▸ **Problem requirements**
Pull every line that includes the word "Open" out of the data below and copy it.

▸ **Supplied records**
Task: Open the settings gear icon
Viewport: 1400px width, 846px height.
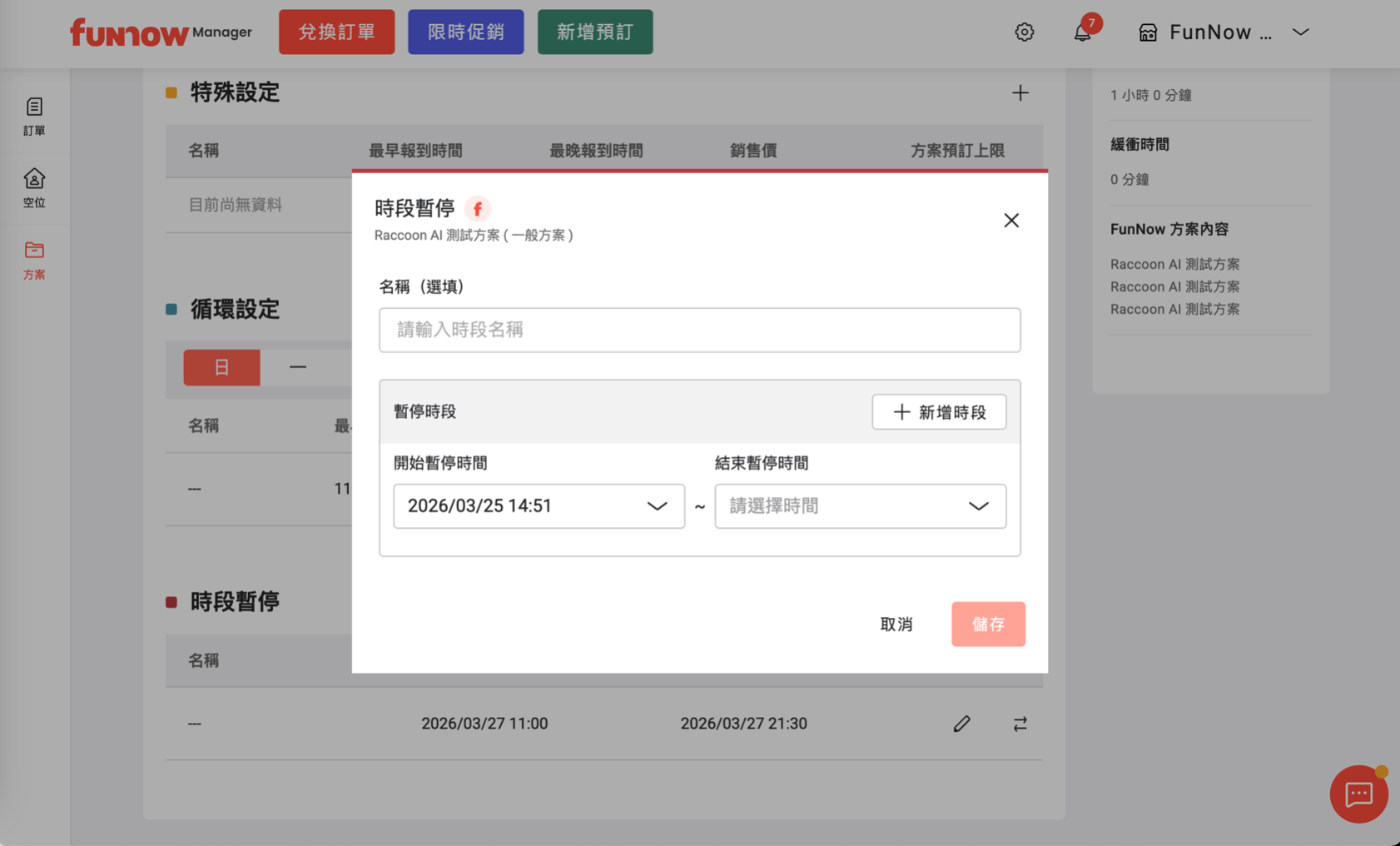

--

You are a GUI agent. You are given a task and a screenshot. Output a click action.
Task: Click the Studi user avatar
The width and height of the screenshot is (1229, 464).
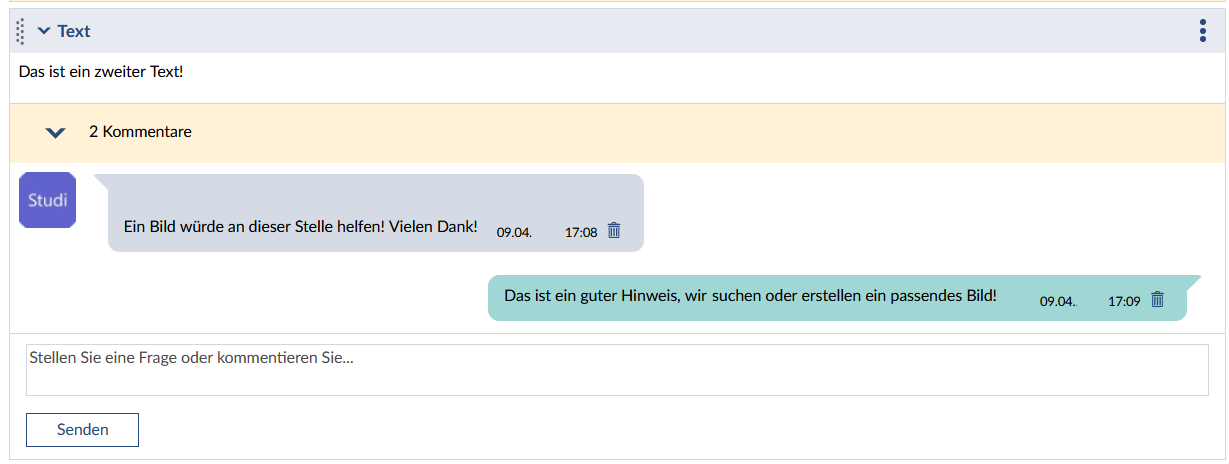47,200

* * *

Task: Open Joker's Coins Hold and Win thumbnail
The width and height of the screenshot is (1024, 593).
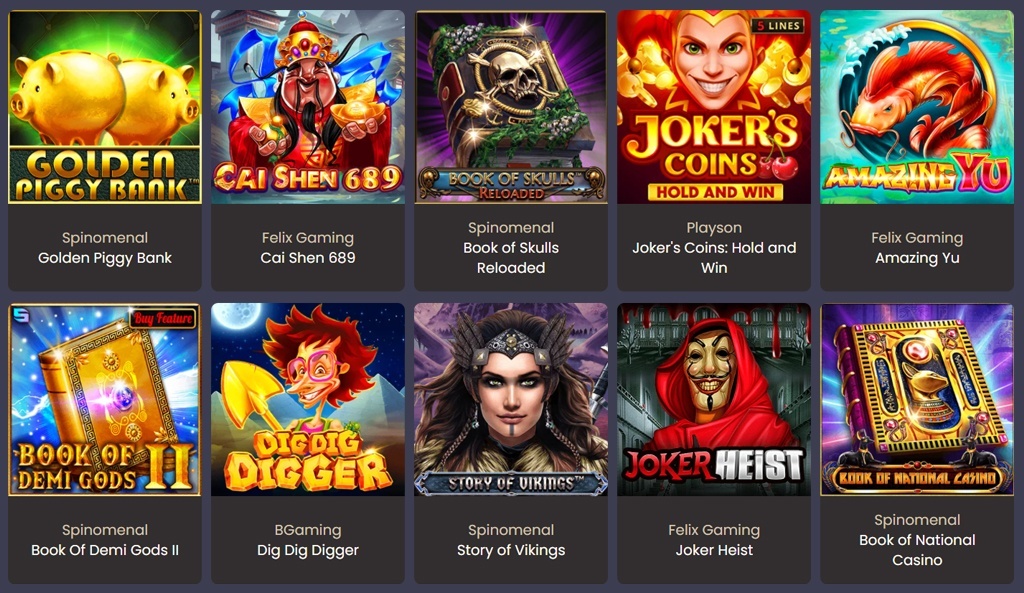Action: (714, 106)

▸ **Response area**
Task: Open the settings gear icon
Task: Open Joker's Coins Hold and Win thumbnail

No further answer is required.